**Stated goal**
Arrange the records between the line containing "Screen dimensions: 412x409" and the line containing "Action: tap(56, 3)", inclusive, as a JSON list of strings with one string per line and blank lines left out. Omit the pictures from the answer.

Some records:
↓
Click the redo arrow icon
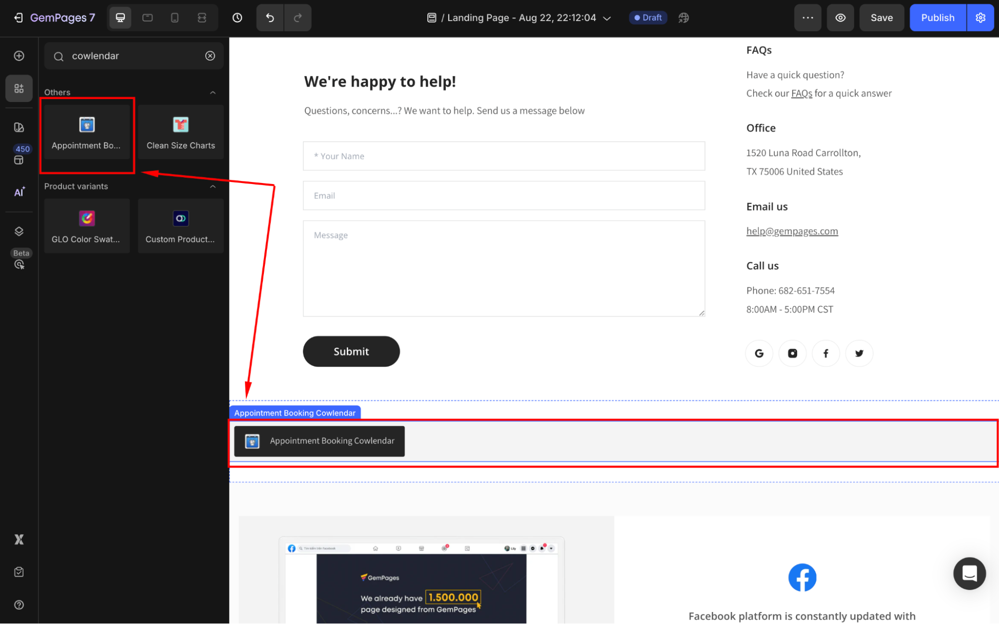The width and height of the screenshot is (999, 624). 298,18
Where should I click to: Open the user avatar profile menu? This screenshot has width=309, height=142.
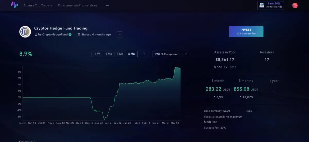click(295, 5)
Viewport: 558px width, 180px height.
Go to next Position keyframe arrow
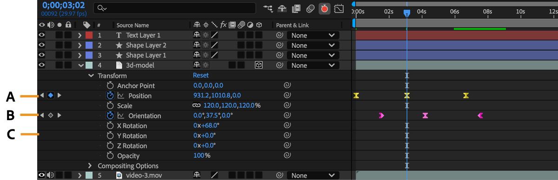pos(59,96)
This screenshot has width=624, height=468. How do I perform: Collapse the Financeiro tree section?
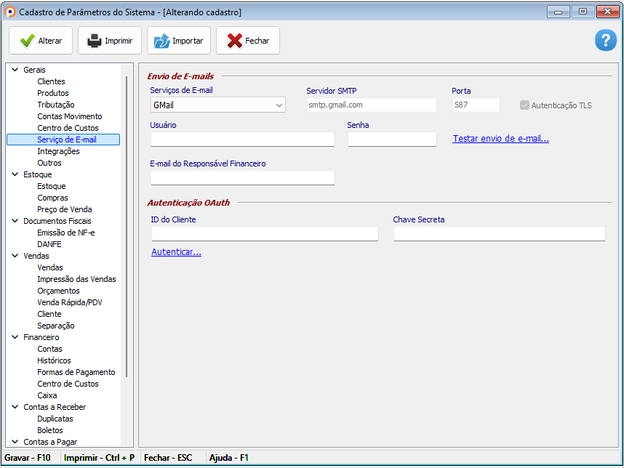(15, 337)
↑
↓
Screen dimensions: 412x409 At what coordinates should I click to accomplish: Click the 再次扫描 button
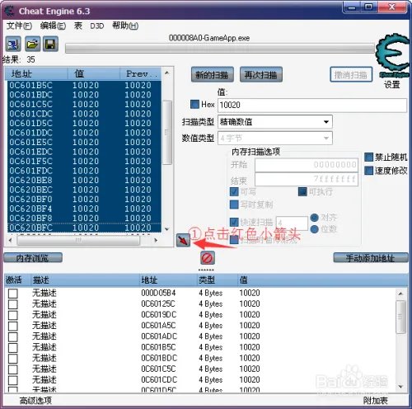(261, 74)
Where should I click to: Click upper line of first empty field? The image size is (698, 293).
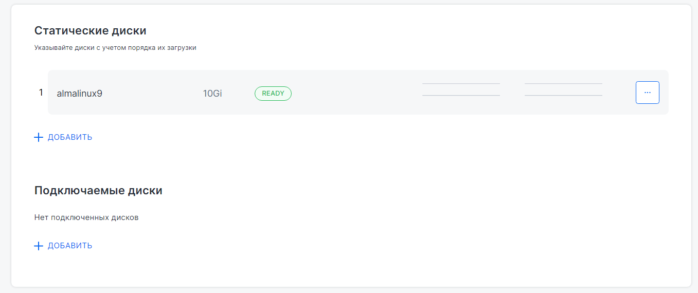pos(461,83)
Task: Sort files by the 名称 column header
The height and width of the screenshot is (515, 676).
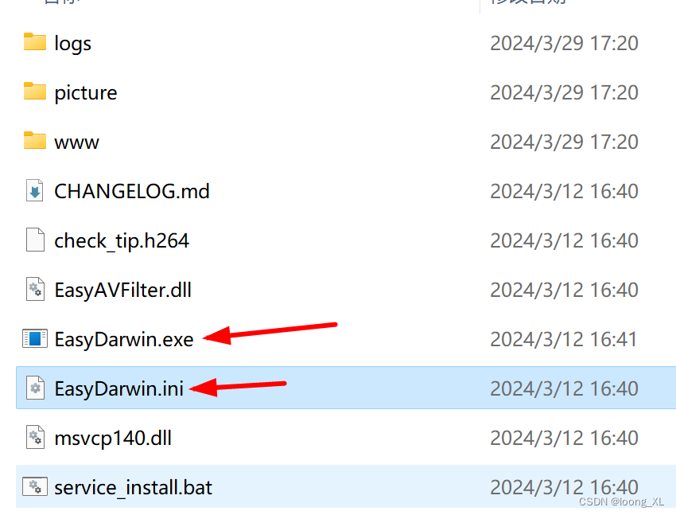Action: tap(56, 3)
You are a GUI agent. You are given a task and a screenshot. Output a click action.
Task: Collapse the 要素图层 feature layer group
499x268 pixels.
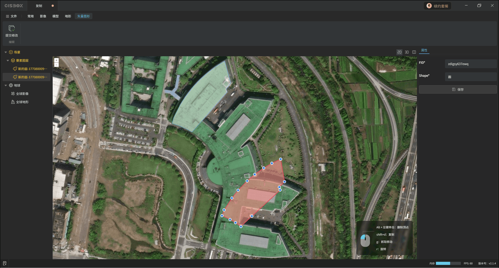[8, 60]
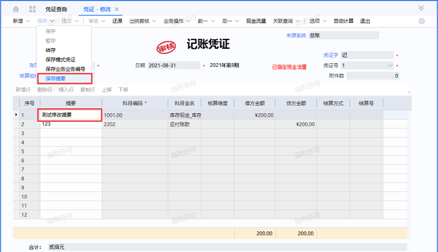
↑
↓
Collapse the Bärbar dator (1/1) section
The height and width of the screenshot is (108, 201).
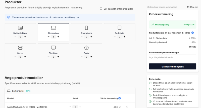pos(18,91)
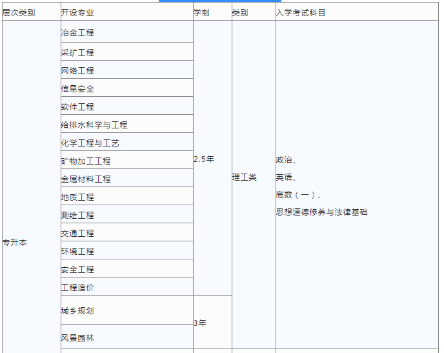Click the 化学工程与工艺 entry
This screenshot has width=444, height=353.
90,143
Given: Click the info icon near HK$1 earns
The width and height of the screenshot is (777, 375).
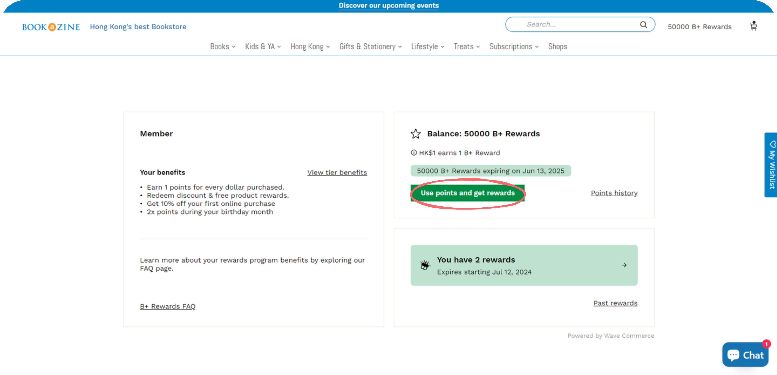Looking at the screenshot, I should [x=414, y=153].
↑
**Result for this task**
[
  "Screen dimensions: 412x409 At what coordinates should I click to accomplish: Click the 再次扫描 button",
  "(261, 74)",
  "Where should I click to: Click upper line of first empty field? The image size is (698, 293).",
  "pos(461,83)",
  "Task: Sort files by the 名称 column header",
  "The height and width of the screenshot is (515, 676).",
  "Action: tap(56, 3)"
]